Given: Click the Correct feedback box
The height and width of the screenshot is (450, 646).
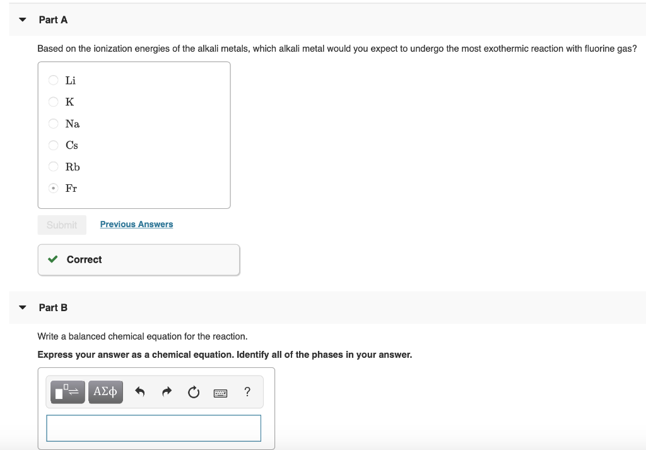Looking at the screenshot, I should click(138, 259).
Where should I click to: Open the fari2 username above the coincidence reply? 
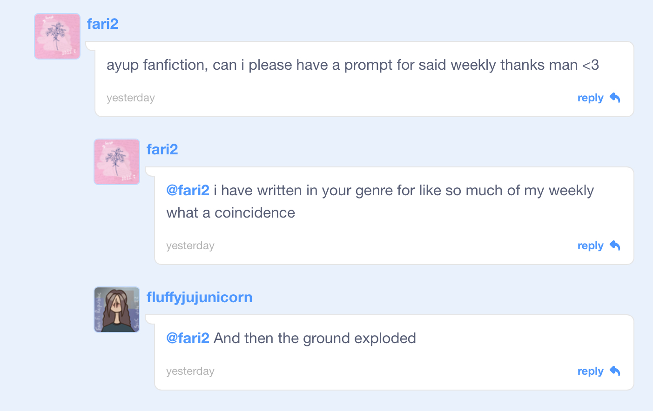tap(162, 149)
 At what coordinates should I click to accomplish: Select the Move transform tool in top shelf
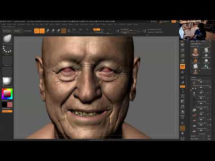[48, 31]
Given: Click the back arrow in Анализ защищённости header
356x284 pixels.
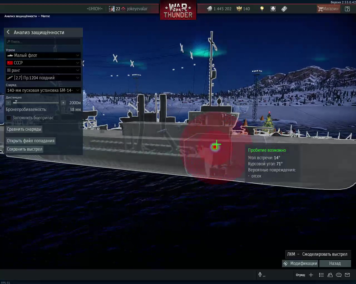Looking at the screenshot, I should [x=8, y=32].
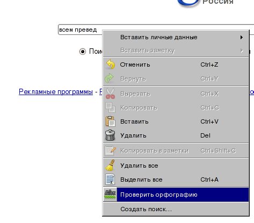Click the broom clear-all icon
The height and width of the screenshot is (223, 254).
[x=110, y=166]
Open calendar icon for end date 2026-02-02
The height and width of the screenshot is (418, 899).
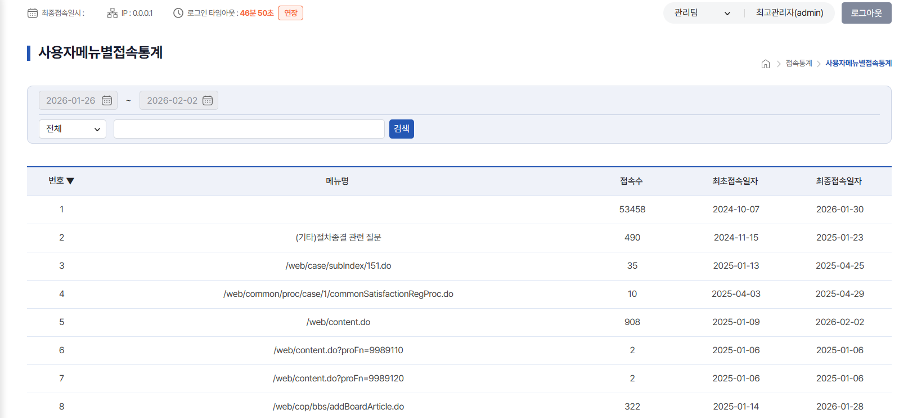(x=208, y=100)
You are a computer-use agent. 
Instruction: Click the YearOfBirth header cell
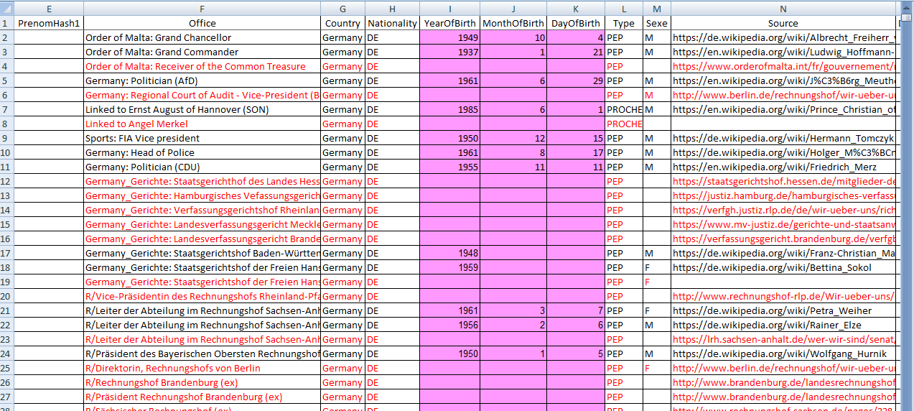(x=449, y=23)
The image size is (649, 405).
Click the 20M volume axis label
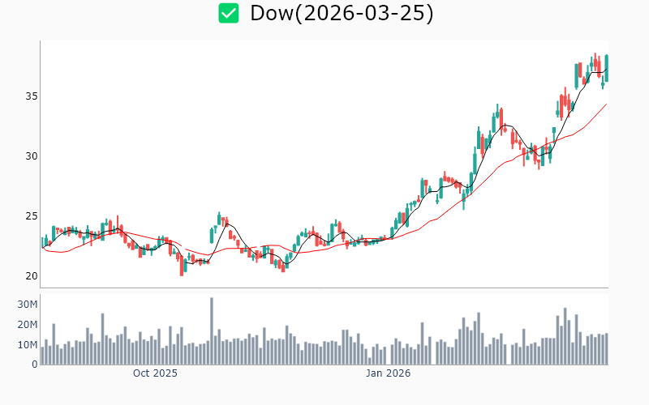coord(28,325)
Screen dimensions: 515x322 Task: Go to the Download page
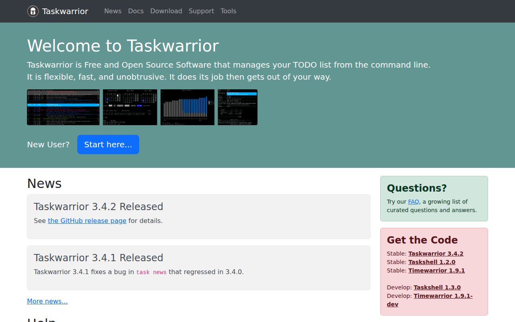pyautogui.click(x=166, y=11)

ABOUT THIS TASK: Say how many lines in the entries include the word "Given", with no text around the number.

EXERCISE RESPONSE: 2